変数は、ワークスペース、リポジトリ、およびデプロイ環境の各レベルで、追加、編集、または削除できます。既存の変数と同じ名前を使用した場合、それをオーバーライドできます。オーバーライドの順序は、デプロイメント > リポジトリ > ワークスペース > デフォルト変数です。各デプロイ環境は独立しているので、各環境で同じ変数名に別の値を使用できます。

始める前に、次の点に注意してください。

  • 名前には ASCII 文字、数字、およびアンダースコアのみを含めることができます。

  • 名前では大文字と小文字が区別されます。

  • 名前の先頭を数字にすることはできません。

  • シェルで定義された変数は使用しないでください。コマンド printenv のステップを使用してそれらを見つけることができます。

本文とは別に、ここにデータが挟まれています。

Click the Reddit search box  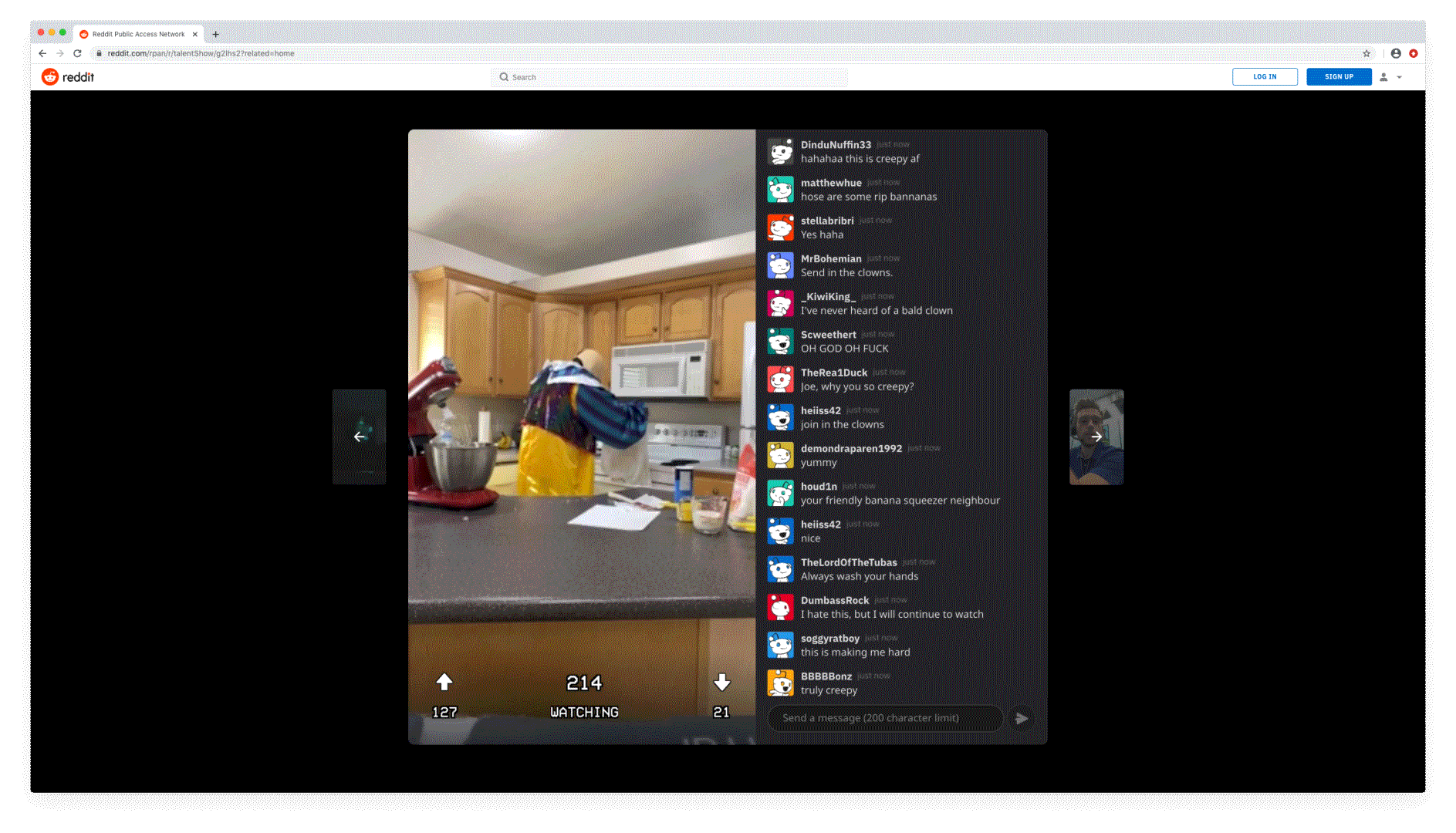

PATH という名前のパイプライン変数を構成しないでください。構成すると、すべてのパイプライン ステップが中断する可能性があります。これは、シェルがコマンドを見つけるために PATH を使用することにより発生します。したがって、通常のロケーションのリストを置き換えると、docker のようなコマンドは動作しなくなります。

ワークスペース変数

ワークスペースに指定した変数は、そのワークスペースに所属するすべてのリポジトリからアクセスできます。ワークスペースの変数を管理するには管理者である必要があります。

  1. プロファイル アバターからワークスペースを選択します。

  2. 上部のナビゲーション バーにある [設定] (歯車アイコン ) を選択します。

  3. [設定] ドロップダウン メニューから [ワークスペース設定] を選択します。

  4. 左側のメニューで [Pipelines] > [ワークスペースの変数] へ移動します。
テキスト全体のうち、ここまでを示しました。